1.2 Offshore Wind Power Plant

Wind energy can be described as a transformation of kinetic energy in the wind into other forms of energy. The examples are mechanical work in the water pump and windmills (or electric) power in the modern wind turbines (Wizelius, 2006). Wind turbine plants can be located either onshore or offshore. The onshore was the earlier form of wind turbine plant where the turbine plant is to be installed on the land while offshore is located on the sea.
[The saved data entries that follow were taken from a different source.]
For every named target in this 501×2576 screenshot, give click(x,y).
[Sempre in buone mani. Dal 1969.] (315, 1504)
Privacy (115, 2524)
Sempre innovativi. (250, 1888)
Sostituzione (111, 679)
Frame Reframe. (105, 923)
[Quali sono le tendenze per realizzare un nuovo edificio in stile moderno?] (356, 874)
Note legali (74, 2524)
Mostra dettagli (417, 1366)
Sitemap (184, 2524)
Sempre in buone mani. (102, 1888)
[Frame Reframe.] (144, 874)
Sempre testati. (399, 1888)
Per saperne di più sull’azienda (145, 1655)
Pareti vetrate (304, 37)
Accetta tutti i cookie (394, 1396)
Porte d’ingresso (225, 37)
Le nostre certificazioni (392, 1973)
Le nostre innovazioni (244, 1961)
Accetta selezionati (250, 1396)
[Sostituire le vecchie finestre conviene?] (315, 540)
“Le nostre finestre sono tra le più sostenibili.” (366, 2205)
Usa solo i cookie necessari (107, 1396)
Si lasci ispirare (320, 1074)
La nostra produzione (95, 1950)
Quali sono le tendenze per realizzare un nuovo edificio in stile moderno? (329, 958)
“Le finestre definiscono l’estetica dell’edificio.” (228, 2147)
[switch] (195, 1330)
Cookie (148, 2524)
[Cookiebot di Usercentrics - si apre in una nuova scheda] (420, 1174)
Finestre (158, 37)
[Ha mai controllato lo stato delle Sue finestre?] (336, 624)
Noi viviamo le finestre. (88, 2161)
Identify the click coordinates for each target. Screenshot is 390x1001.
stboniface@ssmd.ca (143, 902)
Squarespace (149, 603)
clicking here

Various arguments are surrounding the selection of location for wind turbine plants depending on perspective. As a result of some factors that can be associated with use of land such as land use disputes and visual impacts, adopting offshore wind power plant is an alternative way to avoid these problems. In the wind power industry, there are several actors: manufacturer of wind turbines, suppliers of the turbine or vendor, the owner of wind power plant and plant operators. In this research, the wind turbines supplier is the Siemens and it is referred to as vendor while the owner of the plant and as well as the operator is the Vattenfall.
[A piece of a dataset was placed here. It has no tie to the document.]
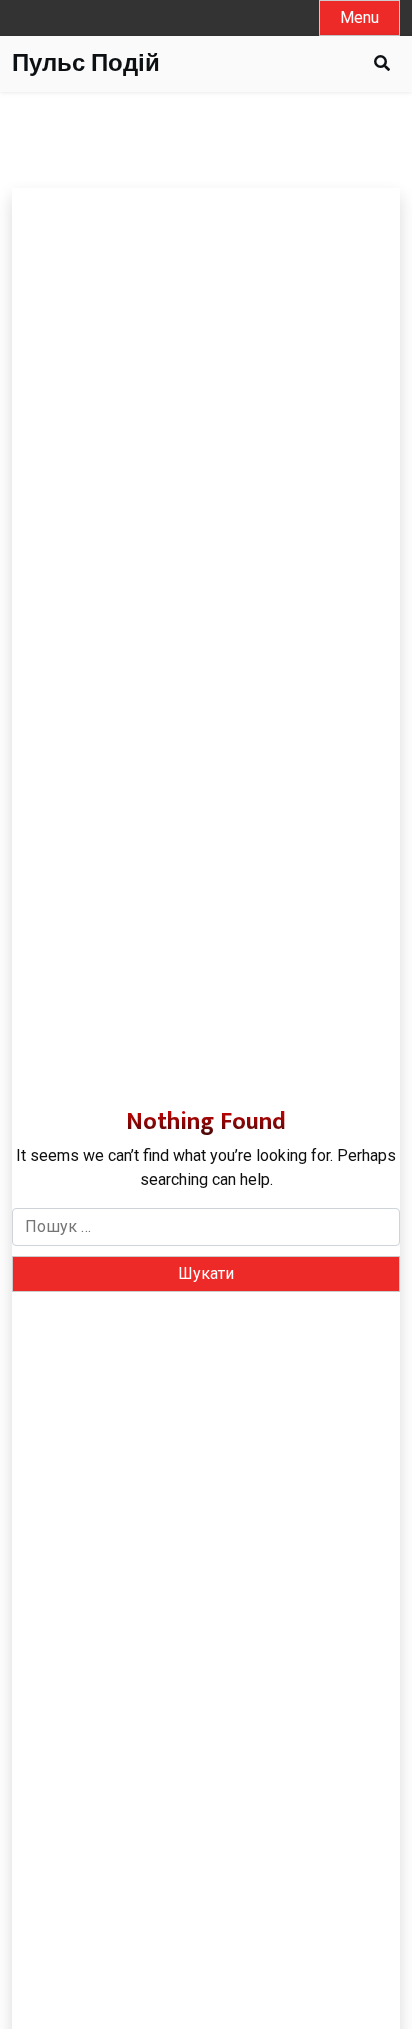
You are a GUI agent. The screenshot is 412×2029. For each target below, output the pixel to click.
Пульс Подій (86, 64)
Offshore wind turbine plant as another form of wind power plant is located on the sea. The demand for it increases due to many advantages when compared to onshore. Among the advantages is the availability of location and opportunity of designing bigger turbines, these make adopting offshore wind turbine unparalleled. An example is the case of Germany and Denmark where the development of onshore wind turbine has reached a stage where getting new locations is becoming difficult (Wizelius, 2006). The increment in the growth of wind power plant especially in offshore can be attributed to the advantage of availability of space and high wind resources (Besnard, Patriksson, Strömberg, Wojciechowski and Bertling, 2009).

Offshore wind power was described as a prospective energy production source, particularly in this time of global focus on climate change (Utne, 2010). The form of energy that is generated from offshore wind power plant does not emit greenhouse gases, and it reduces society‟s dependence on non-renewable fossil fuel sources (EWEA, 2009). Among other advantages for adopting offshore wind power plant are elimination of visual impact problems and noises that are common with onshore. In addition, the designing of bigger turbines can be installed to generate more power on offshore wind plant (Breton and Moe, 2009).

1.3 Problem Discussion

Despite all the advantages of the Offshore Wind Power Plant (OWPP), there are problems the industry is facing in the recent time. These problems can be viewed in three different categories, namely; supply constraint, logistical difficulties and technical concerns (Rogers, Jackson & Little, 2008).These problems are intertwined and cannot be reduced without making references to one another. According to Bilgili et al. (2011), OWPP makes new technological demands not only with respect to the development of the wind turbines and with their connection to the electricity grid but also with respect to the logistics of transport, installation, operation and maintenance.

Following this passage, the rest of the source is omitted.